To lament over this system as an evil entailed by former generations, to admit that it ought not to be perpetuated, and to acknowledge the obligation to labour for its removal, is one thing; to maintain that the system which necessitates this degradation of millions of our race, is a good system, which ought to be continued and extended, is a very different thing. It is the great revolution which the high price of Southern productions, and the consequent profitableness of slavery, wrought in the opinions and feelings of Southern men on this subject, which is the true cause of the terrible evils which have rendered the South a desolation. It could not be that an offence so great as the indefinite perpetuity of a system so fraught with evil, and the avowal of the purpose not only to perpetuate but to extend it, could long continue without provoking the Divine displeasure.

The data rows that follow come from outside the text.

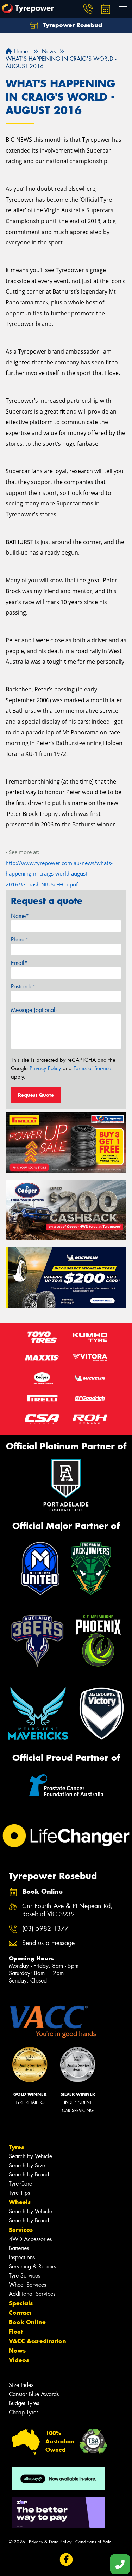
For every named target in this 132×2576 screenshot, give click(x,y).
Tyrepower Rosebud (71, 25)
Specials (21, 2303)
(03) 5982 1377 (45, 1929)
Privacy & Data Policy (50, 2542)
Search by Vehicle (30, 2156)
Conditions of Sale (93, 2542)
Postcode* (23, 986)
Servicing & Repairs (32, 2266)
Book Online (27, 2322)
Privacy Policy (45, 1068)
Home (20, 51)
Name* (20, 916)
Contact (20, 2312)
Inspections (22, 2257)
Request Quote (36, 1095)
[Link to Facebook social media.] (66, 2559)
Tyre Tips (19, 2192)
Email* (19, 963)
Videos (19, 2360)
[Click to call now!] (88, 9)
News (17, 2350)
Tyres (16, 2147)
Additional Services (32, 2293)
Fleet (16, 2331)
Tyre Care (20, 2183)
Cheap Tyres (23, 2412)
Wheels (20, 2202)
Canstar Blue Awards (34, 2394)
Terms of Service (92, 1068)
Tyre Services (24, 2275)
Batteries (19, 2248)
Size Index (21, 2385)
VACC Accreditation (37, 2341)
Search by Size (27, 2165)
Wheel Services (27, 2284)
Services (21, 2230)
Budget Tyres (24, 2403)
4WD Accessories (30, 2239)
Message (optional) (34, 1010)
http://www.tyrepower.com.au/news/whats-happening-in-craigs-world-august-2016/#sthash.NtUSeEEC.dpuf (59, 873)
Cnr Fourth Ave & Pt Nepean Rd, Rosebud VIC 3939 (67, 1910)
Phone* (20, 939)
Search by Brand (29, 2174)
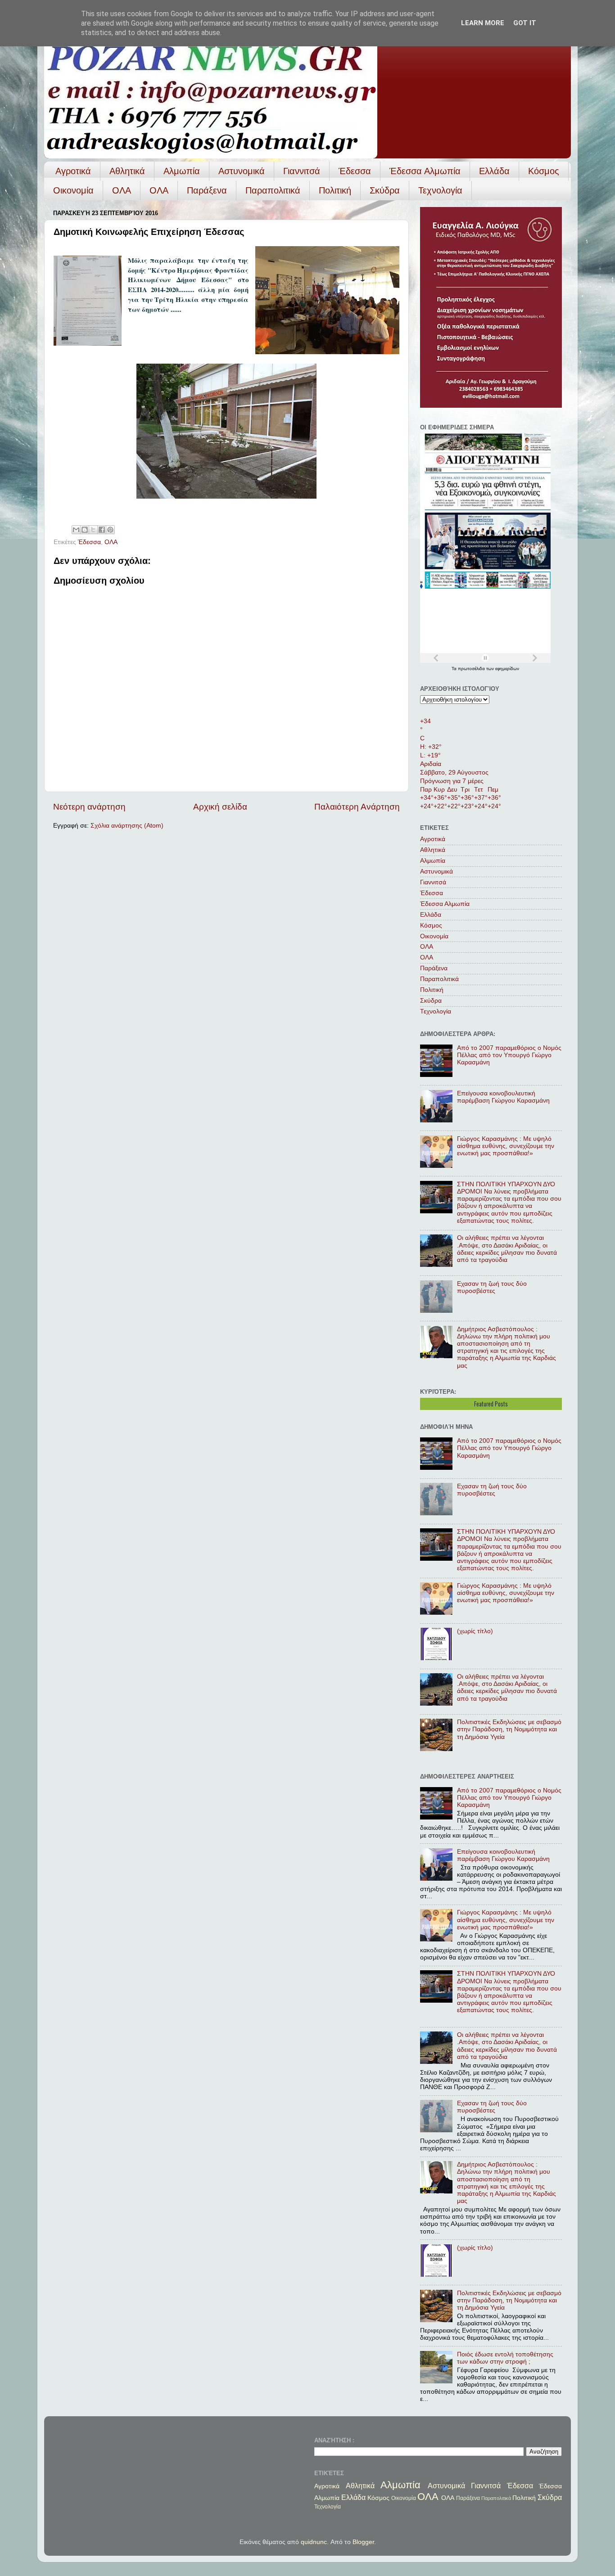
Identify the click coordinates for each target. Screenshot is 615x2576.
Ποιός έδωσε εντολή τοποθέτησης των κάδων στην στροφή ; (505, 2358)
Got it (524, 23)
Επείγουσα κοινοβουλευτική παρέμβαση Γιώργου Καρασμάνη (503, 1097)
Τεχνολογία (440, 190)
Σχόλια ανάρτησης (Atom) (126, 825)
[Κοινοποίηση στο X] (93, 529)
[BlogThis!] (84, 529)
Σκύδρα (385, 190)
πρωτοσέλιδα (472, 668)
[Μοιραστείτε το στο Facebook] (101, 529)
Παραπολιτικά (272, 190)
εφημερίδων (507, 668)
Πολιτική (335, 190)
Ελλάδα (494, 171)
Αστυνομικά (241, 171)
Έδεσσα (355, 171)
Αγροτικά (73, 171)
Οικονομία (73, 190)
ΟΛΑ (121, 190)
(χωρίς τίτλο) (475, 1631)
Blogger (363, 2542)
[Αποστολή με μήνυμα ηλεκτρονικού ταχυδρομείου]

There is not one man in a thousand who will not be more or less corrupted by the possession of absolute power, even when that power is legitimate. But when it is illegitimate, and requires for its security the constant exercise of injustice, no community and no human being can escape its demoralizing influence. This is evinced in the cast of character which it produces; the arrogance, insubordination, recklessness of the interests and rights of others, the loss of the power to restrain the passions which have few external restraints, which it unavoidably engenders. The moral sense becomes perverted by the necessity of justifying what is wrong, so that we see even good men, men whom we must regard as children of God, vindicating what every unprejudiced mind instinctively perceives to be wrong. It is enough to humble the whole Christian world to hear our Presbyterian brethren in the South declaring that the great mission of the Southern church was to conserve the system of African slavery. Since the death of Christ no such dogma stains the record of an ecclesiastical body. We are not called upon to dwell on the manifold evils, which, until recently, even Southern statesmen and Christians acknowledged to be the inevitable fruits of slavery.